A Delaware bankruptcy court has joined what appears to be a recent trend toward invalidating limited liability company operating agreement provisions that effectively afford lenders veto power over the LLC’s authority to file for bankruptcy protection; the court found one such provision void as contrary to federal public policy. In re Intervention Energy Holdings, LLC, et al., Case No. 16-11247 (KJC) (D.I. 69), 2016 W.L. ___________ (Bankr. D. Del. June 3, 2016).

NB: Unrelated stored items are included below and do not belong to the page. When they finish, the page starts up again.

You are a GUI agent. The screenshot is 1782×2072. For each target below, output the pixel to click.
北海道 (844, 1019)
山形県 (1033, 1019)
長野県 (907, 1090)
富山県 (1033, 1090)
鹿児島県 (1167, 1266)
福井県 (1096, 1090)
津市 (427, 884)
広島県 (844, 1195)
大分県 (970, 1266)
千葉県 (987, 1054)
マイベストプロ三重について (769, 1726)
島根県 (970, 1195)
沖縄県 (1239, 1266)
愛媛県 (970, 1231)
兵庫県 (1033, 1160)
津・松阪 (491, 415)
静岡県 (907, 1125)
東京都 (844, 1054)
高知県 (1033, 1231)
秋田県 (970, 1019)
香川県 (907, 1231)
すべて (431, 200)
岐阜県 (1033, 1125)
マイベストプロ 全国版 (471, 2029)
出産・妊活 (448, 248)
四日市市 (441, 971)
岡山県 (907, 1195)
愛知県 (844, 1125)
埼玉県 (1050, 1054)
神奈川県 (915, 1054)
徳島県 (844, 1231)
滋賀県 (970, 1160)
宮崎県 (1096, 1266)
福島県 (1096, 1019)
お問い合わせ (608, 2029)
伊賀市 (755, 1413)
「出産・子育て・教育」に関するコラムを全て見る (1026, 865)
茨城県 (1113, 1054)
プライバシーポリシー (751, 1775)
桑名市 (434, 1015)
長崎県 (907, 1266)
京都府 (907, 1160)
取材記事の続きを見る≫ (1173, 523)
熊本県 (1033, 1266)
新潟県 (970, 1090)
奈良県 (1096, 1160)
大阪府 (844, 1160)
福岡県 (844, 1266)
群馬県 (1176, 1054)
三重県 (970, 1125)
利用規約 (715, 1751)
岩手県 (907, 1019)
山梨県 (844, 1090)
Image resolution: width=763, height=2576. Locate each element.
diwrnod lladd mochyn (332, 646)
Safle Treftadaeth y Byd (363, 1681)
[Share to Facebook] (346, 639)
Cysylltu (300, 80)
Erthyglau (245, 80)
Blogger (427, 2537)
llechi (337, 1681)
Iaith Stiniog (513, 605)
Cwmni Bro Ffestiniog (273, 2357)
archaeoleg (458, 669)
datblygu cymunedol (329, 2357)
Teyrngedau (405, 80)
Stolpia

The debtor in the case, Intervention Energy Holdings, LLC, a Delaware limited liability company, filed a voluntary Chapter 11 bankruptcy petition in May 2016. Just days later, the debtor’s senior secured lender, an institutional investor focusing its investments in global energy projects and companies, filed a motion to dismiss the case as an unauthorized filing. Approximately six months before the bankruptcy filing, the debtor defaulted on the loan and, in connection with a forbearance agreement negotiated between the parties, the debtor issued the lender a single common equity unit in the debtor and adopted an amended LLC operating agreement that required the unanimous consent of every holder of common units as a prerequisite to any voluntary bankruptcy filing. Based on the amended LLC agreement and its status as a holder of a common unit, the lender sought dismissal of the bankruptcy case as unauthorized under the applicable governing documents.
Delaware Bankruptcy Judge Kevin J. Carey denied the lender’s motion to dismiss, finding the unanimous consent provision of the operating agreement to be equivalent to an unenforceable contractual waiver by the debtor of the right to file for bankruptcy.
Although the lender argued that, under Delaware statute, limited liability companies may choose to abrogate fiduciary responsibilities, the court declined to address state law issues that might well be questions of first impression.
Instead, the court focused on federal public policy in favor of assuring persons the right to seek “federal bankruptcy relief as authorized by the Constitution and enacted by Congress.” Relying upon, among other things, a recent bankruptcy court decision out of the Northern District of Illinois −In re Lake Michigan Beach Pottawattamie Resort LLC, 547 B.R. 899 (Bankr. N.D. Ill. 2016) − Judge Carey held in In re Intervention Energy Holdings that the same rule against waiver of access to bankruptcy relief applies to corporations or business entities, including LLCs.
It is important to note that Judge Carey’s decision turned, in part, upon his conclusion that the relationship between the objecting unit holder/ lender and the debtor was primarily that of debtor and creditor and that the lender had disavowed fiduciary obligations to the debtor. Judge Carey held, in relevant part:
A provision in a limited liability company governance document obtained by contract, the sole purpose and effect of which is to place into the hands of a single, minority equity holder the ultimate authority to eviscerate the right of that entity to seek federal bankruptcy relief, and the nature and substance of whose primary relationship with the debtor is that of creditor – not equity holder – and which owes no duty to anyone but itself in connection with an LLC’s decision to seek federal bankruptcy relief, is tantamount to an absolute waiver of that right, and, even if arguably permitted by state law, is void as contrary to federal public policy.
The decision reflects an apparently growing trend among bankruptcy courts to prevent lenders from enforcing operating agreement provisions that afford the lender veto power over the borrower’s ability to file for bankruptcy protection, while insulating the lender from any concomitant fiduciary responsibility to the borrower. Lenders should be aware that such provisions may be deemed a contractual and unenforceable waiver of the borrower’s right to seek bankruptcy protection. Only time will tell whether this court’s view will be applied to other business enterprises and whether careful drafting will alter the results.